ぴたプリで直径+塗り足しを実寸配置する手順
アプリで用紙サイズ(A4など)を選び、絵柄画像を読み込みます。塗り足しを含めた外径をmmで入力すれば実寸で配置されるので、「直径57mm+塗り足し」なら外径67mm前後といった具合に数値を決めます。同じ絵柄を複数個ぶん並べれば、1枚で何個分も原寸出力できて、まとめて作るときに無駄が出ません。サイズ違い(44mmと57mmなど)を並べて見比べることもできます。
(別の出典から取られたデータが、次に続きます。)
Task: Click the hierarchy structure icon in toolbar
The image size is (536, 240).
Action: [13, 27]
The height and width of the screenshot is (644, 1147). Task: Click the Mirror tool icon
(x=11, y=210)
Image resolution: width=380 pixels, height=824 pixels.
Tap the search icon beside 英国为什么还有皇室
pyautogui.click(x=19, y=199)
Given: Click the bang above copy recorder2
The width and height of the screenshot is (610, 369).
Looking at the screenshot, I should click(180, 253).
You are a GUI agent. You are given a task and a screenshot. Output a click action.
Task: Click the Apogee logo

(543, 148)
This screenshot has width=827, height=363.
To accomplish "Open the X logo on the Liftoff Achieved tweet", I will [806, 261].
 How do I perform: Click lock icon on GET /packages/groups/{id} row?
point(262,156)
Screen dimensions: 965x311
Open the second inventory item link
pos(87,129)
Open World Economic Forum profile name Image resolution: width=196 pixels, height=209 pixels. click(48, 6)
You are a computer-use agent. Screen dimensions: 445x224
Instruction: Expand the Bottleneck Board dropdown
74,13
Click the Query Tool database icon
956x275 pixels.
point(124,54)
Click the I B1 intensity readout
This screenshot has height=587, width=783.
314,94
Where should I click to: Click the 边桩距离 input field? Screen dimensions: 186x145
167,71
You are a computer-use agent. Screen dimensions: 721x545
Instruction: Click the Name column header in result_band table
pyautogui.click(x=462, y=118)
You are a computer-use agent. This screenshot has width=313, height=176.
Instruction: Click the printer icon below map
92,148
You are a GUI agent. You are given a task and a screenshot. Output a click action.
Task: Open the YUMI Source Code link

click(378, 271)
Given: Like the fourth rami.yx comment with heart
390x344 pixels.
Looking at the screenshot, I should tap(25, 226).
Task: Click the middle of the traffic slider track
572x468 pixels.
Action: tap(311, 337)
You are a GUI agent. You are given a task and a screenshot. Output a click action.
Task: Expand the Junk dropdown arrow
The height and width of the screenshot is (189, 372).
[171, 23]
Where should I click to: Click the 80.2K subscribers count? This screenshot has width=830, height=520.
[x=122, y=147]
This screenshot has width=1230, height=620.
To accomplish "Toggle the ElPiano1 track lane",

保存して印刷するときは、設定を必ず「原寸(等倍・100%)」に。これで指定どおりの直径で刷れます。出した紙をバッジの版やパーツに当ててみると、正面に出る範囲と側面に回る範囲を事前に確認できます。アクキーやアクスタなど他の推し活グッズも、同じ「実寸で確かめる」考え方で作れます。
ぴたプリ
絵柄を実寸(mm単位)で印刷して、缶バッジの直径や塗り足しを確認できる無料アプリ。複数個・複数サイズの並べ出しに対応。登録不要・iPhone / Android対応。
ぴたプリについて詳しく見るよくある質問
缶バッジの絵柄は直径ぴったりで作ればいいですか?
いいえ。直径は仕上がりサイズで、原稿はフチを側面に巻き込むぶんひと回り大きく必要です。片側5〜8mm程度の塗り足しを足した外径で作ってください。
塗り足しはどのくらい見込めばいいですか?
使うマシンやキットによりますが、片側5〜8mm程度が一般的です。57mmのバッジなら外径67〜73mm前後を目安に、背景を端まで伸ばしておくと白フチが出にくくなります。
複数個をまとめて印刷できますか?
できます。ぴたプリで同じ絵柄を実寸のまま複数並べれば、1枚で何個分も原寸出力できます。サイズ違いを並べて見比べることもできます。
刷ったサイズが版と合わないのですが。
画面トリミングや「用紙に合わせる」設定では実寸が決まらないためです。塗り足しを含めた外径をmmで指定し、原寸(100%)で出力すれば、版とサイズを合わせやすくなります。